The jury was asked to determine whether the defendants had marketed an ephedrine-laden dietary supplement "[1] with a defect [2] which was a legal cause of damage" to the plaintiff. If the jury answered in the negative because it found Super Minis/Mini Thin Naturals were not "a legal cause of damage" to Mr. Webster because he had ingested no detectable quantity of ephedrine in the pertinent time period, the trial court's failure to admit evidence of the FDA rule—which arguably tended to prove a defect, but not ingestion or other legal causation of the stroke Mr. Webster suffered—could not logically have affected the verdict. The jury may well have concluded that there was no convincing proof that ephedrine was in the plaintiff's system when he suffered the stroke.
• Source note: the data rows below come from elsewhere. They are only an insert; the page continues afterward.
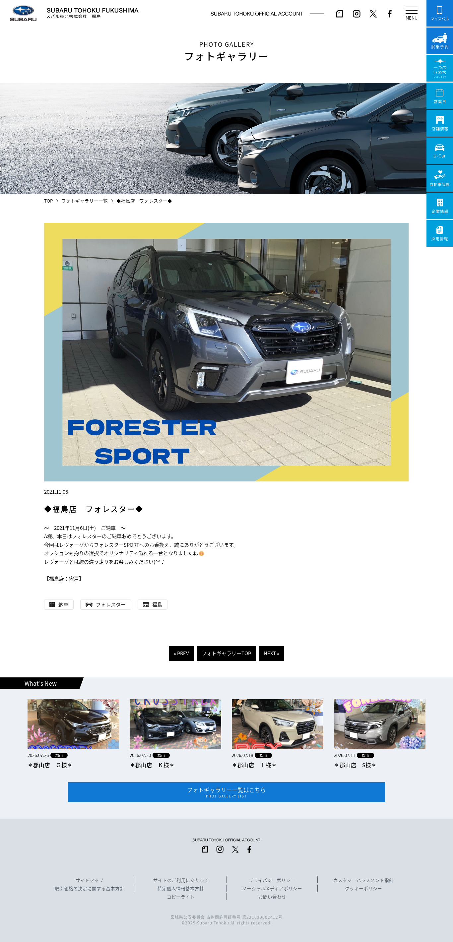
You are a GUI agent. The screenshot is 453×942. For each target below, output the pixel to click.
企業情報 (439, 206)
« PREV (181, 653)
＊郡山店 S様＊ (355, 765)
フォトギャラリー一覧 (84, 200)
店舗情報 (439, 123)
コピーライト (181, 897)
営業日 (439, 96)
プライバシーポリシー (272, 880)
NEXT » (271, 653)
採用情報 (439, 233)
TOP (48, 200)
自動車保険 (439, 178)
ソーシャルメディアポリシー (272, 888)
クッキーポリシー (363, 888)
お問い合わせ (272, 897)
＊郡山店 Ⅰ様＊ (254, 765)
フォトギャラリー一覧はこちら (226, 792)
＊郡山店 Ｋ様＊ (152, 765)
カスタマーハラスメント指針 (363, 880)
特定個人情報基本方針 (181, 888)
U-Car (439, 151)
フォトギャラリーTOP (226, 653)
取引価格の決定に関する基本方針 (89, 888)
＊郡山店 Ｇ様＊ (50, 765)
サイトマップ (89, 880)
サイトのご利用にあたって (181, 880)
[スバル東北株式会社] (92, 13)
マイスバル (439, 13)
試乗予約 (439, 41)
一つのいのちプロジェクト (439, 68)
In any event, Dr. Parisian's testimony conveyed in great detail the health and safety concerns that underlay the FDA's proposal to adulterate dietary supplements containing ephedrine alkaloids in excess of eight milligrams per pill, and ultimately led to the ban of dietary supplements (but not other over-the-counter medications) containing any ephedrine alkaloid at all. Dr. Parisian testified unequivocally that manufacturers continued to market dietary supplements containing ephedrine at levels not recognized as safe and effective by the FDA. She opined in no uncertain terms that the pills Mr. Webster allegedly consumed were "unreasonably dangerous." The testimony that strokes had been associated with ephedrine use was uncontroverted.13

Dr. Parisian's testimony explained to the jury the reasoning behind the eventual ban of dietary supplements containing ephedrine, and the entire rationale eventually set forth in the text of the rule effecting the ban. The appellant has not demonstrated a reasonable probability that proof of the ban itself would have led to a different result.

Affirmed.

KAHN, J., concurs; THOMAS, J., dissents with opinion.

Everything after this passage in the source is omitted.